Let them fly by giving them the courage to trust their own instinct. People become great when they start to listen to that little voice inside and not your voice over their shoulder. They need to have the freedom to adjust your program to fit their adult learners’ needs. As a leader, encourage and foster an environment where you challenge your people with big goals, but let them lead their own way.

REVIEW FOR EFFECTIVENESS

After each training session, get input on what worked and what didn’t. Things move fast within a restaurant and the best time to review is when it is fresh in everyone’s minds. What worked and where do we need to tweak? What do you need from me to have an even more stellar training session next time?

It is counterintuitive but restaurants that have low turnover suffer from outdated training materials, fractured training programs, and subpar onboarding when hiring does occur. It can also be very difficult to bring the new staff member up to the level of the existing staff. High turnover forces restaurants to have some sort of plan, even if flawed, they are working it way too often to not have anything. You want to be somewhere in the middle. It is healthy to have a little turnover and will keep your training program fresh.

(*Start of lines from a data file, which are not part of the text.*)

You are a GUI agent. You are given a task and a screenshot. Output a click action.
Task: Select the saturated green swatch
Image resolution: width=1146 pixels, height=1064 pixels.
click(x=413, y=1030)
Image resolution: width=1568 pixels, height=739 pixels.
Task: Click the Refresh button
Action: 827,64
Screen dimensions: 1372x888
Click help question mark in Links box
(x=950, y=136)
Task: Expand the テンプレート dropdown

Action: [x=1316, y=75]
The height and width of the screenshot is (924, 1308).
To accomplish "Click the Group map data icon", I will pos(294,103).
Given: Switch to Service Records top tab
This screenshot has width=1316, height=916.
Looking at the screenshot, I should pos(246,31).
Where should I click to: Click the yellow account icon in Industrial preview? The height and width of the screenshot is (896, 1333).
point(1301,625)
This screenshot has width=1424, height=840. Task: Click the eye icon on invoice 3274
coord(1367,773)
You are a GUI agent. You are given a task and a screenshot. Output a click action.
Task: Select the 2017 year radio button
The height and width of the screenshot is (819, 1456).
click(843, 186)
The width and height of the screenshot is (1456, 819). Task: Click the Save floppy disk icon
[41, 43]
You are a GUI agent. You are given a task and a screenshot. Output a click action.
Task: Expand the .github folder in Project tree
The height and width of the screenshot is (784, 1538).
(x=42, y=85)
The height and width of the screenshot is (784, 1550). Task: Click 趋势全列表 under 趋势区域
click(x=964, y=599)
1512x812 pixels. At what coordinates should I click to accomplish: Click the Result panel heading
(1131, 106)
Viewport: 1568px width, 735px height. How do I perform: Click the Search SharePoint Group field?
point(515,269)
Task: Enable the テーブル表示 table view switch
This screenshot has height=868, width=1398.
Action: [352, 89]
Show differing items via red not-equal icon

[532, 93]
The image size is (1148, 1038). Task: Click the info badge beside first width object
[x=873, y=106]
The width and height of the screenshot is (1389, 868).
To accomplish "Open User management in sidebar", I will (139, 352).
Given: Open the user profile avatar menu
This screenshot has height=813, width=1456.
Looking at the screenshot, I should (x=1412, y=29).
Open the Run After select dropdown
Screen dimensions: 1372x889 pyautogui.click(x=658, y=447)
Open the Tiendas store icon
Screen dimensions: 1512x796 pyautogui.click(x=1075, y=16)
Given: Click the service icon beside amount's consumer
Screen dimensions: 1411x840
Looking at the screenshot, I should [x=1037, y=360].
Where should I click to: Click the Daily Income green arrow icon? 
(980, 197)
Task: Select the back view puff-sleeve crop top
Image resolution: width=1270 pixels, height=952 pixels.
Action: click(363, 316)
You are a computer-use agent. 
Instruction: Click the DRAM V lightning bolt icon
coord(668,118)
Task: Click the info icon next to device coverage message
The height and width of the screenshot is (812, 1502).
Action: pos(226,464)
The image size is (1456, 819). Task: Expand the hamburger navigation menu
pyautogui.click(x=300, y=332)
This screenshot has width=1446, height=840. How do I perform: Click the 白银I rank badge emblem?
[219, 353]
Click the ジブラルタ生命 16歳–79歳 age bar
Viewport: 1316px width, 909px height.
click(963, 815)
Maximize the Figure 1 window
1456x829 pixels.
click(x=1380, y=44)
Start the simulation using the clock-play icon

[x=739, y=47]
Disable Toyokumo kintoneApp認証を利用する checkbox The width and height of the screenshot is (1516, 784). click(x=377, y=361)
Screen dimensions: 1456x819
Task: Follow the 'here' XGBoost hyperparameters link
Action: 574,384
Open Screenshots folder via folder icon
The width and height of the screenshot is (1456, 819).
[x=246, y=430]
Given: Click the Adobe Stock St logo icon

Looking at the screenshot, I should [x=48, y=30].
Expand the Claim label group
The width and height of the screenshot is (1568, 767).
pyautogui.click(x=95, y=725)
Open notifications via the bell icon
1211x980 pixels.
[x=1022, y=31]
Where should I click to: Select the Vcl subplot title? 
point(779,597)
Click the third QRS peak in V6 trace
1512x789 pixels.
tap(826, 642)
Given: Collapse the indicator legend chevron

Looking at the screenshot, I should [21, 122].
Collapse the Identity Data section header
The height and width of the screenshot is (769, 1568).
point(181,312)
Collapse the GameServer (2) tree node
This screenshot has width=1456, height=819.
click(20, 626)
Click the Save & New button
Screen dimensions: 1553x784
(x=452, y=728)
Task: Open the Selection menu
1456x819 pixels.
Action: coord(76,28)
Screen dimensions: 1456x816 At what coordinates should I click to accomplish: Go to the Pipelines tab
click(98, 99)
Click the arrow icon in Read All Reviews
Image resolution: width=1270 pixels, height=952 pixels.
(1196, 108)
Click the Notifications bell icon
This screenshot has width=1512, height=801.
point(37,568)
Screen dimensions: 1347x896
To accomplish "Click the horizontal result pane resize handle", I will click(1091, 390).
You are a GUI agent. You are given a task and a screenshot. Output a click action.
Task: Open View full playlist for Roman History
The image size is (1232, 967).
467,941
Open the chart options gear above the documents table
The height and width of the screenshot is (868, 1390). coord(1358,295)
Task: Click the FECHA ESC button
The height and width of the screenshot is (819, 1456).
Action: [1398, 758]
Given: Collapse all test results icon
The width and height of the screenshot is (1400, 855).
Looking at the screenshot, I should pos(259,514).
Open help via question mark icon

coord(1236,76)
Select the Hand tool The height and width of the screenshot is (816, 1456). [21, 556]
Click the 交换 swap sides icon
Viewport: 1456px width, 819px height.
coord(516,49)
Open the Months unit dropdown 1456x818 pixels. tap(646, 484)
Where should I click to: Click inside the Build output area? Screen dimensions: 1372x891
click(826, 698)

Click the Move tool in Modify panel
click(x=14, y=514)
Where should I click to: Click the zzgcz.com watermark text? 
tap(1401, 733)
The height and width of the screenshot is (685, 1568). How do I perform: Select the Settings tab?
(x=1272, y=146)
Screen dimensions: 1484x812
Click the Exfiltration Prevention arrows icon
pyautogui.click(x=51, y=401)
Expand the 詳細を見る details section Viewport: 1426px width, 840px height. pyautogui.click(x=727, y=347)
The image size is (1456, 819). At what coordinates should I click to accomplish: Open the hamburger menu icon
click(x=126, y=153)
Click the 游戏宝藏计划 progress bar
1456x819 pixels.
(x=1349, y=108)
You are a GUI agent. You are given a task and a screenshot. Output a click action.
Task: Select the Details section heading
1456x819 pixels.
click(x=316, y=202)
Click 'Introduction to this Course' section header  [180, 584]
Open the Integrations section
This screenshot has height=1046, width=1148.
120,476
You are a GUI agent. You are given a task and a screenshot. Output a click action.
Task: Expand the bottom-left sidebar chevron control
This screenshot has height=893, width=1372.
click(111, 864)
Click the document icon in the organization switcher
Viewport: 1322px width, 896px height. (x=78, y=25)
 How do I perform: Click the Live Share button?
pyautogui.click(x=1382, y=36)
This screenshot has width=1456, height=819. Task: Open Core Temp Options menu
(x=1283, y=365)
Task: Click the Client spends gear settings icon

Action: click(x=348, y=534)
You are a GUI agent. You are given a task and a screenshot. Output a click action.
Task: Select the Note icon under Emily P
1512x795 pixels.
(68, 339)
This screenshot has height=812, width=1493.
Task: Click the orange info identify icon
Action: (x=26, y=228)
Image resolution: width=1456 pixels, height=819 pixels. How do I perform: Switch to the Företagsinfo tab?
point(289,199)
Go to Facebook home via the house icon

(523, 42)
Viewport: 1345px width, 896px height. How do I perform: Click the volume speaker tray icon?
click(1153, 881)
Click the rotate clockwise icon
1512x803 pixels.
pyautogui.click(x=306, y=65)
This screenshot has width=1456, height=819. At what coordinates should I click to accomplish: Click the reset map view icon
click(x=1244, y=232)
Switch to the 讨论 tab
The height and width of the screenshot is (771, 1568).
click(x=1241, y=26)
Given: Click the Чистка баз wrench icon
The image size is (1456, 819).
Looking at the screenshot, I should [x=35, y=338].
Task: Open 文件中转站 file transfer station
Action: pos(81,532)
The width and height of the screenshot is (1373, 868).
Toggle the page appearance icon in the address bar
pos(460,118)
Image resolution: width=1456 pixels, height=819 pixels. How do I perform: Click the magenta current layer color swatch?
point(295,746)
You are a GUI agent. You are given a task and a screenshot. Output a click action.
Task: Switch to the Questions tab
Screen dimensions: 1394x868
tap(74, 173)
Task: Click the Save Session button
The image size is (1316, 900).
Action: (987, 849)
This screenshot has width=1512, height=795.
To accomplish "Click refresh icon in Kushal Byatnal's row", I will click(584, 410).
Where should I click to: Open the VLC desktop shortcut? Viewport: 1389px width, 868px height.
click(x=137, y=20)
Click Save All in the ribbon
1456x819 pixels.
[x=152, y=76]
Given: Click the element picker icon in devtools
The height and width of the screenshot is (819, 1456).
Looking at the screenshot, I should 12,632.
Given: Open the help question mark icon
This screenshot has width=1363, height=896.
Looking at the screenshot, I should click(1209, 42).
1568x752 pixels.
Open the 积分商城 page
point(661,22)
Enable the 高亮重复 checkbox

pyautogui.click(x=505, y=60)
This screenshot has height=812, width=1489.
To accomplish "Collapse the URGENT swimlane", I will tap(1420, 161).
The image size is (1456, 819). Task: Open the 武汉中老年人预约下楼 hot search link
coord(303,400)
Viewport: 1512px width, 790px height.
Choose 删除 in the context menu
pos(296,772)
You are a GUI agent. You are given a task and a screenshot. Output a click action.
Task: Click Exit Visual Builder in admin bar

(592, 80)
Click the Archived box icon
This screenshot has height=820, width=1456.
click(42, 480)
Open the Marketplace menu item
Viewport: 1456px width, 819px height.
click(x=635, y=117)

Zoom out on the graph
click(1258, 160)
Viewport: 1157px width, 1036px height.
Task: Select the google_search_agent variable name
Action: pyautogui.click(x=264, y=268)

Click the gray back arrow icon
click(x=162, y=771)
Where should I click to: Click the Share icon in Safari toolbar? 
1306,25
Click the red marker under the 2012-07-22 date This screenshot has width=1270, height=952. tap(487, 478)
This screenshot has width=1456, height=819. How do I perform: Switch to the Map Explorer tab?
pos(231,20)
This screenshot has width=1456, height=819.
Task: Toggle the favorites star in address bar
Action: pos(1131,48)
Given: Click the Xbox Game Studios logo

Your trainers need to perform at a high level for every new trainee. If they go to the dark side and become part of the problem, then you need to bench them as trainers.  Way too often the most entitled, hate spewing, negative, non-problem solving people end up as trainers and alphas of the restaurant. That will demoralize your staff and ruin your culture. If you have negative trainers, that is your fault, and you are the only one who can change it!